Rewrite the items from the line that has "has width=1024, height=534." through the line that has "Action: tap(147, 495)". Change "screenshot" to "screen capture" and leave everything else unchanged.
[BEGIN RECORDS TO USE]
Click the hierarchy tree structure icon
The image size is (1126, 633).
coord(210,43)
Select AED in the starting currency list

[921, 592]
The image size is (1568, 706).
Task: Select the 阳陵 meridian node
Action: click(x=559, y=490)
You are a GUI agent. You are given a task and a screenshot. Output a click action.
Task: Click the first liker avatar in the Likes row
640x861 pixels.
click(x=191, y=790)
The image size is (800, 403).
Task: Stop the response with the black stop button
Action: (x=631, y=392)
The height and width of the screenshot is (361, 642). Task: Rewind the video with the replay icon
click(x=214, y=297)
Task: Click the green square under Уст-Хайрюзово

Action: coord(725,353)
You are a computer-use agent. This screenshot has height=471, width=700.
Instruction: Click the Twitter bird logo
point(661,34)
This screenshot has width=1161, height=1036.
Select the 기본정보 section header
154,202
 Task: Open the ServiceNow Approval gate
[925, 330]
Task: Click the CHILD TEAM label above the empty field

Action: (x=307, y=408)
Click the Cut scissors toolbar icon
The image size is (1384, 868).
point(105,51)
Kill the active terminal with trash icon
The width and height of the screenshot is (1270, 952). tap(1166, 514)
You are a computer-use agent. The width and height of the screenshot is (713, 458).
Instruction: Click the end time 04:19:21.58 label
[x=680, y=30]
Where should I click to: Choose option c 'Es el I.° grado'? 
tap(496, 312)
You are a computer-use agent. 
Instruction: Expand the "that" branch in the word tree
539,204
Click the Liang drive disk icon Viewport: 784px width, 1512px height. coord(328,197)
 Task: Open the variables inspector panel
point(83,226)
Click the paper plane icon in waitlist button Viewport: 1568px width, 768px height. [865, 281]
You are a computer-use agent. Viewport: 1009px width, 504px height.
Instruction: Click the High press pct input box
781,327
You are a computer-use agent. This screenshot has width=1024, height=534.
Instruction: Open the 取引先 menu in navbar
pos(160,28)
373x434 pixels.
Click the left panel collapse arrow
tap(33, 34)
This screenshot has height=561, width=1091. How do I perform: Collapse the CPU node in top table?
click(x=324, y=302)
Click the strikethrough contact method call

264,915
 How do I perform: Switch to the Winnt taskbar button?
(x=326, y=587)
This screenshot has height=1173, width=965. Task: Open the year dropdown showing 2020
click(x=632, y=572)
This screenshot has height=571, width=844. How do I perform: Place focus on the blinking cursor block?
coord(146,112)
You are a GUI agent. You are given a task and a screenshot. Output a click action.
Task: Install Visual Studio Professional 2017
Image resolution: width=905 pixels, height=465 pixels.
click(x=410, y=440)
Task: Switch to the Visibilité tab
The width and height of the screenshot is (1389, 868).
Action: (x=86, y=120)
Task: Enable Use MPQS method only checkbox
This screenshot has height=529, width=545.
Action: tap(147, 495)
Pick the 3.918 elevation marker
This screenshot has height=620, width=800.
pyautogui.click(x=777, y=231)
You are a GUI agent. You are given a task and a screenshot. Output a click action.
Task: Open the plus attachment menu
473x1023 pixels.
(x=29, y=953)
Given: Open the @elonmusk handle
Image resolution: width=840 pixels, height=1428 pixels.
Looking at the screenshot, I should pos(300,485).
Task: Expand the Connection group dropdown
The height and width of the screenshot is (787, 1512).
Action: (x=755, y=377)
[END RECORDS TO USE]
ANSWER IN FULL
You are a computer-use agent. This screen capture has width=1024, height=534.
Instruction: Open the 取引先 menu in navbar
pos(160,28)
373x434 pixels.
Click the left panel collapse arrow
tap(33, 34)
This screen capture has height=561, width=1091. How do I perform: Collapse the CPU node in top table?
click(x=324, y=302)
Click the strikethrough contact method call

264,915
 How do I perform: Switch to the Winnt taskbar button?
(x=326, y=587)
This screen capture has height=1173, width=965. Task: Open the year dropdown showing 2020
click(x=632, y=572)
This screen capture has height=571, width=844. How do I perform: Place focus on the blinking cursor block?
coord(146,112)
You are a GUI agent. You are given a task and a screen capture. Output a click action.
Task: Install Visual Studio Professional 2017
Image resolution: width=905 pixels, height=465 pixels.
click(x=410, y=440)
Task: Switch to the Visibilité tab
The width and height of the screen capture is (1389, 868).
Action: (x=86, y=120)
Task: Enable Use MPQS method only checkbox
This screen capture has height=529, width=545.
Action: tap(147, 495)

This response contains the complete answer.